What is the difference between Oncology and oncologist? ›

Oncology is the study of cancer. An oncologist is a doctor who treats cancer and provides medical care for a person diagnosed with cancer.

What not to do during radiation treatment? ›

Don't wear tight clothing over the treatment area. It's important not to rub, scrub or scratch any sensitive spots. Also avoid putting anything that is very hot or very cold—such as heating pads or ice packs—on your treated skin.

Is radiation harder on you than chemo? ›

Radiation therapy involves giving high doses of radiation beams directly into a tumor. The radiation beams change the DNA makeup of the tumor, causing it to shrink or die. This type of cancer treatment has fewer side effects than chemotherapy since it only targets one area of the body.

How many times do you have radiation therapy for cancer? ›

Typically, people have treatment sessions 5 times per week, Monday through Friday. This schedule usually continues for 3 to 9 weeks, depending on your personal treatment plan. This type of radiation therapy only targets the tumor.

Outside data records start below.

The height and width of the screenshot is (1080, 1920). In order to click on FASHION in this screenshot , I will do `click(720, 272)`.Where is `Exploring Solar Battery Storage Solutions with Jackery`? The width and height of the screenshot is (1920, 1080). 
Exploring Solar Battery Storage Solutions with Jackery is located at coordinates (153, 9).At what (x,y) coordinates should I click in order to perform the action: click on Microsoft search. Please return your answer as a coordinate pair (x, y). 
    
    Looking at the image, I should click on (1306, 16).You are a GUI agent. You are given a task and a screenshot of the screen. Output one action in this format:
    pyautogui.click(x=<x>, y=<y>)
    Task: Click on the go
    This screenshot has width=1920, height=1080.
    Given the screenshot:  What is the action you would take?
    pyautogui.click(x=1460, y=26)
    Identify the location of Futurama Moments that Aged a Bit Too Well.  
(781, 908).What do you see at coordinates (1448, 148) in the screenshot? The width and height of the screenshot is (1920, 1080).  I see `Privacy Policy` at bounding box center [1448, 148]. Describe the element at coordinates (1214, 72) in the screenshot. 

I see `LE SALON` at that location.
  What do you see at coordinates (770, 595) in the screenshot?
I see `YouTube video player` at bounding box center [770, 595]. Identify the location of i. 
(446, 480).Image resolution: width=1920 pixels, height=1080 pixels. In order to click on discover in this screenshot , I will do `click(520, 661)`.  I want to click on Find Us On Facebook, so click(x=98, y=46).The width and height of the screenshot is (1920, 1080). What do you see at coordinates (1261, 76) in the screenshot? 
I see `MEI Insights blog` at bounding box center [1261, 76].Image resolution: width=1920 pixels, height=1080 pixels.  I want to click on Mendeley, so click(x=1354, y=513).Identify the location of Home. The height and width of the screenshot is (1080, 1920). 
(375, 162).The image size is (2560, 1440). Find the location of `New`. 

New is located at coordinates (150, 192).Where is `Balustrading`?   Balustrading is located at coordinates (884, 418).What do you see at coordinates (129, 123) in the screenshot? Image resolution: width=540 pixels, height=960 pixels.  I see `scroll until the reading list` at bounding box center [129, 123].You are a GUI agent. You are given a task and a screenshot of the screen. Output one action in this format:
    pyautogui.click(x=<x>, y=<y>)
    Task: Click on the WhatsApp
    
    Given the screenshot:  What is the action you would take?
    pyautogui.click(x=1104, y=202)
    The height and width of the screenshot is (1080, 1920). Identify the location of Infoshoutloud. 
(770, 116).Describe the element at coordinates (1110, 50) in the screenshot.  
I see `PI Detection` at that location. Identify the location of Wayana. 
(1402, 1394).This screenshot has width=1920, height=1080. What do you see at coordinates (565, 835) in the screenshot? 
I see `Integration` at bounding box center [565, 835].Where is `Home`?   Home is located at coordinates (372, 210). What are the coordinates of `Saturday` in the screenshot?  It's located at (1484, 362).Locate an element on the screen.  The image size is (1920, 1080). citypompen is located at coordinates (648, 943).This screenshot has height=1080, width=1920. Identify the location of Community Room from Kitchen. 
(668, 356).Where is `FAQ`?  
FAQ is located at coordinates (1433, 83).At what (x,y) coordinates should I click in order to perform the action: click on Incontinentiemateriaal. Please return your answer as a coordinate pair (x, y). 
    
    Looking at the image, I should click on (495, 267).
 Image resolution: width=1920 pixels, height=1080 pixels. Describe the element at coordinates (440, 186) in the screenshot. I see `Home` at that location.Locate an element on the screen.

What are 3 side effects of radiation therapy? ›

Treatment areas and possible side effects
  • Fatigue.
  • Hair loss.
  • Memory or concentration problems.
  • Nausea and vomiting.
  • Skin changes.
  • Headache.
  • Blurry vision.
Jan 11, 2022

What are the 2 most common side effects of radiation? ›

The most common early side effects are fatigue (feeling tired) and skin changes. Other early side effects usually are related to the area being treated, such as hair loss and mouth problems when radiation treatment is given to this area.

How many sessions of radiotherapy is normal? ›

Most people have 5 treatments a week (one treatment a day from Monday to Friday), with a break at the weekend. However, in some cases treatment may be given more than once a day or over the weekend. The course of treatment usually lasts between 1 and 7 weeks.

How much does radiation treatment cost out of pocket? ›

For patients not covered by health insurance, radiation therapy can cost $10,000-$50,000 or more, depending on the type of cancer, number of treatments needed and especially the type of radiation used.

Which is more expensive chemo or radiation? ›

The average treatment cost per patient was $2944 and $3231 for radiotherapy and chemoradiation, respectively.

What is the average amount of radiation treatments? ›

The total dose of external radiation therapy is usually divided into smaller doses called fractions. Most patients get radiation treatments daily, 5 days a week (Monday through Friday) for 5 to 8 weeks.